The cost associated with original Medicare (Parts A and B) is the same for individuals aged 65 and over and disabled individuals under 65. Most Medicare beneficiaries, including disabled beneficiaries under 65, purchase public or private supplemental insurance to help cover Medicare’s coverage gaps (Medigap). However, there is a big difference in the cost of Medigap policies between the two groups. Medigap policies are much pricier for disabled Medicare beneficiaries under 65 than for individuals aged 65 and over. This cost differential forces many disabled beneficiaries under age 65 to rely on Medicaid to supplement Medicare health coverage. Medicaid helps with Medicare premiums and deductibles, coinsurance, copayments, or similar charges. Further, Medicaid covers services needed by many people with disabilities that Medicare does not provide, particularly long-term services and supports.

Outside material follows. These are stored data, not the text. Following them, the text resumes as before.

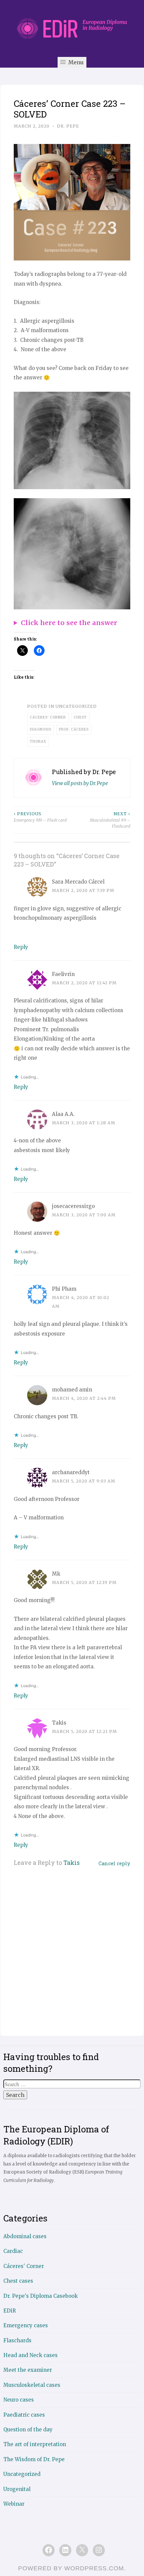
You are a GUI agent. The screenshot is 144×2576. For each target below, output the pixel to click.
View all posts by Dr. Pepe (80, 783)
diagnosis (40, 729)
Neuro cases (18, 2400)
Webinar (13, 2504)
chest (80, 717)
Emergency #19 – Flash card (40, 816)
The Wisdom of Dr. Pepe (34, 2459)
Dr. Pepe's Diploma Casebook (40, 2296)
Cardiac (13, 2251)
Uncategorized (22, 2474)
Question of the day (28, 2429)
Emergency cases (25, 2325)
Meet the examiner (27, 2370)
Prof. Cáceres (74, 729)
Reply (21, 947)
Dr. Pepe (68, 126)
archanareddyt (71, 1472)
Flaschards (17, 2340)
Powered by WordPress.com (71, 2568)
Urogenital (16, 2489)
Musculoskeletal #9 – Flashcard (110, 820)
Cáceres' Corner (48, 717)
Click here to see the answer (69, 623)
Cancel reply (114, 1863)
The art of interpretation (34, 2444)
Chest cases (18, 2281)
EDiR (9, 2310)
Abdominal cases (25, 2236)
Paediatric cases (24, 2415)
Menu (75, 62)
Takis (71, 1863)
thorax (38, 741)
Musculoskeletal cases (31, 2385)
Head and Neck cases (30, 2355)
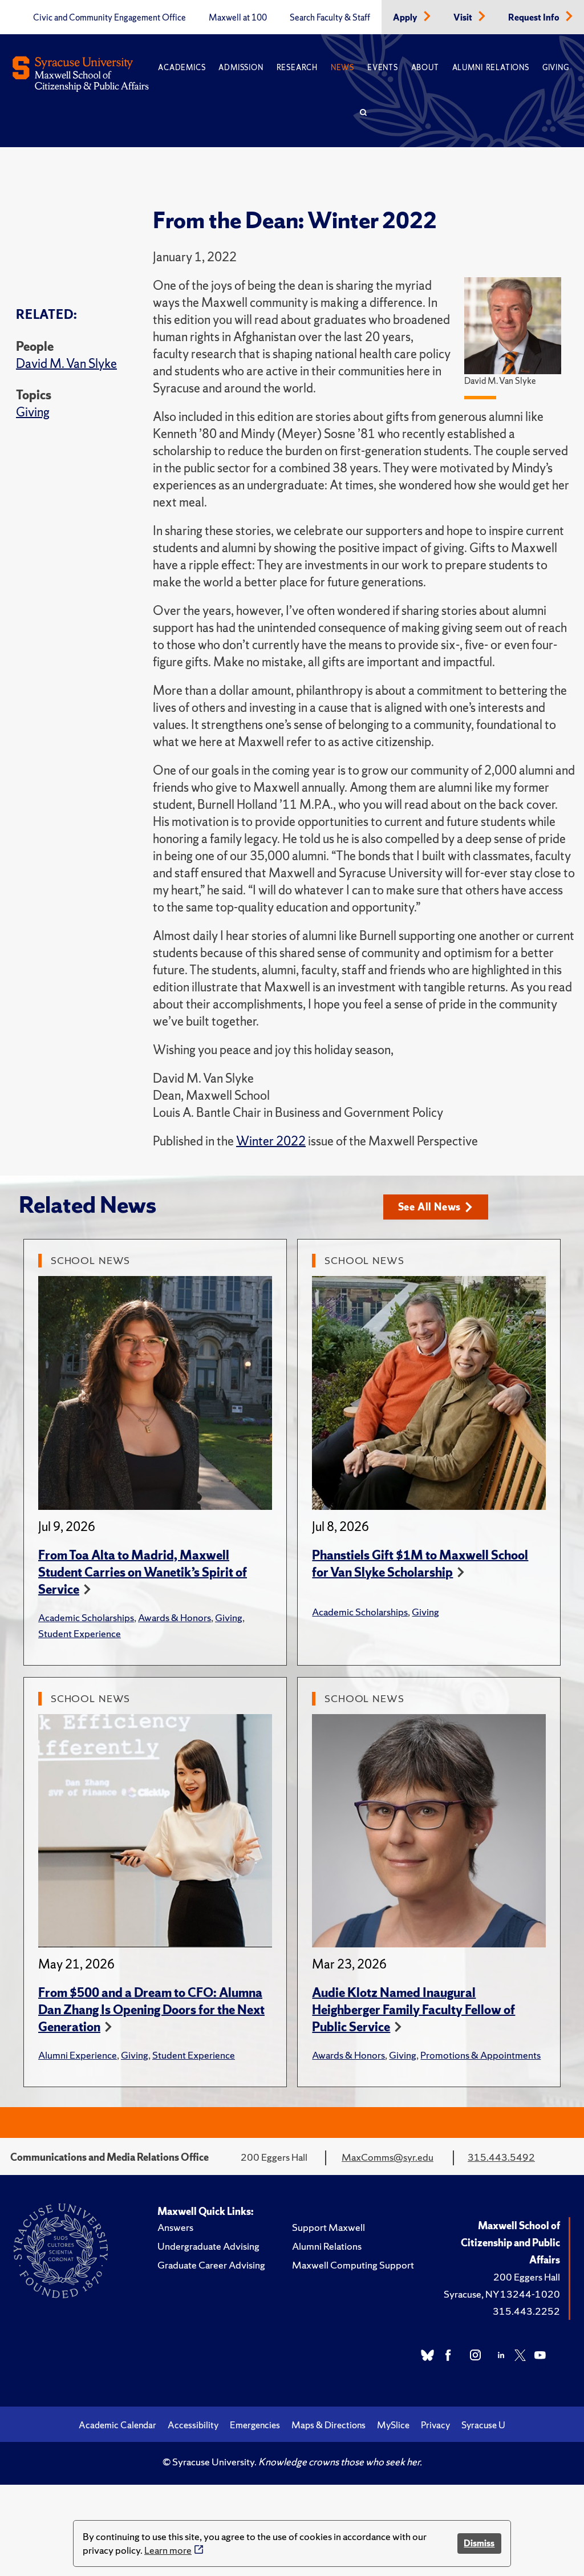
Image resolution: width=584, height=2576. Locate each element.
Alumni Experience (77, 2054)
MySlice (393, 2425)
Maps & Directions (328, 2425)
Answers (175, 2227)
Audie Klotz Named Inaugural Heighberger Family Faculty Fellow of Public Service (413, 2009)
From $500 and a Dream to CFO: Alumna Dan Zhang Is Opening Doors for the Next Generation (151, 2009)
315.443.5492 (501, 2157)
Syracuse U (483, 2425)
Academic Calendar (117, 2425)
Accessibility (193, 2425)
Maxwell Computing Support (353, 2264)
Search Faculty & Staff (330, 17)
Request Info (534, 17)
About (425, 67)
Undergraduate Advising (208, 2246)
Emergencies (255, 2425)
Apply (406, 17)
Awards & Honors (174, 1617)
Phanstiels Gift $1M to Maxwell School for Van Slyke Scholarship (420, 1564)
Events (382, 67)
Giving (555, 67)
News (342, 67)
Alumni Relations (490, 67)
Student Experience (79, 1633)
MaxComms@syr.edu (387, 2157)
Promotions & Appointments (480, 2054)
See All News (429, 1206)
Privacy (435, 2425)
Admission (240, 67)
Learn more (168, 2550)
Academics (181, 67)
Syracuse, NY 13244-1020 (502, 2293)
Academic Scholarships (86, 1617)
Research (297, 67)
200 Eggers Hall (526, 2276)
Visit (463, 17)
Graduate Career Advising (211, 2264)
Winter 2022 (271, 1141)
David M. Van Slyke (66, 363)
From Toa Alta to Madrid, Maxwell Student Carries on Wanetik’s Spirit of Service (142, 1572)
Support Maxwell (328, 2227)
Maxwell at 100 (238, 17)
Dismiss (479, 2543)
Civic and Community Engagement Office (109, 17)
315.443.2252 (526, 2311)
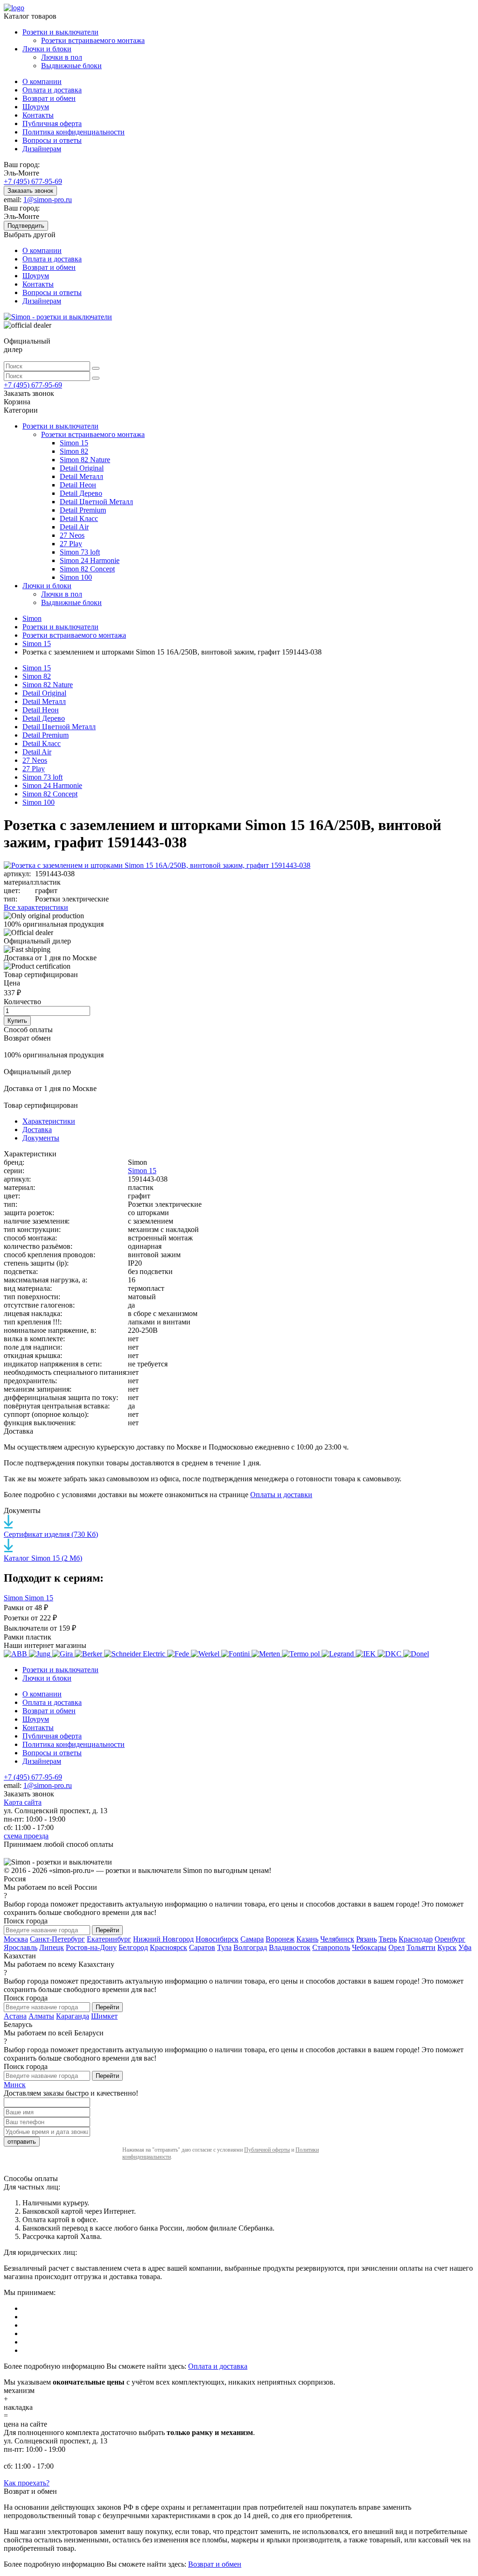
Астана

You may be able to return to work and keep your Medicare coverage if your disability responds to treatment. If this occurs, you should speak to a representative at your local SSA office about how many hours you are allowed to work and retain your SSDI benefits. If the SSA deems your return to work to be substantial gainful activity, your SSDI payments will end but you will remain eligible for Medicare for a period of seven years thereafter. If your new employer provides health insurance benefits, your employer-provided policy will become the primary payer (if there are more than 100 employees) and Medicare will become secondary (but still available in case your circumstances change).